かつて、交通事故からの奇跡の復活を果たしたゴルフ界のレジェンド、ベン・ホーガンの例に触れ、「テクノロジーが発達している今は、ホーガンの時代より格段に優れた医療が受けられる。もし僕がホーガンの時代にあの交通事故に遭っていたら、今こうしてオーガスタ・ナショナルにいることはできなかっただろう」
時代の恩恵を授かった自分は幸運であり、その幸運への感謝を何度も口にするウッズを眺めていると、彼が潜り抜けてきた14カ月の日々は、神にもすがりたくなるほど壮絶だったのだろうと感じられた。
沈黙を守り続けたウッズ
車椅子から松葉杖になり、杖無しでも歩けるようになり、ゴルフができるようになり、昨年12月には「親子大会」のPNCチャンピオンシップに長男チャーリーくんと出場して2位になった。

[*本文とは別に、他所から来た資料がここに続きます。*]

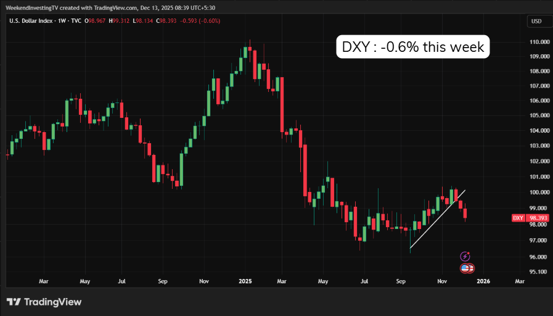Viewport: 553px width, 316px height.
Task: Click the red DXY price tag
Action: [x=529, y=218]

しかし、乗用カートで2日間36ホールを回る「お楽しみ大会」と4日間72ホールを歩いて回り、世界のトッププレーヤーを相手に戦う公式競技は「まったく異なる」「まずは歩くことが課題」「とりわけオーガスタ・ナショナルは歩いて回るのが最もタフなコースだ」。

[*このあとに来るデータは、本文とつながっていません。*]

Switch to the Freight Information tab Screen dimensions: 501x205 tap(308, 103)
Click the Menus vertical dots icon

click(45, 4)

ウッズがそう語ったとき、彼が今年のマスターズに出場することは「きっと無理だ」と誰もが思った。
だが、今年3月に入ると、「マスターズの出場者リストにウッズの名前が載ったままになっている」とSNSがにわかに騒々しくなった。
フロリダ州のホームコース、メダリストGCを相棒キャディのジョー・ラカバとともに歩いて回るウッズが目撃され、3月末にオーガスタ・ナショナルの18ホールを長男チャーリーくん、選手仲間のジャスティン・トーマスと歩いて回るウッズの姿がキャッチされると、「タイガーはマスターズにきっと出る」という見方が一気に膨れ上がり、拡散されていった。
しかし、ウッズは沈黙を守り続けた。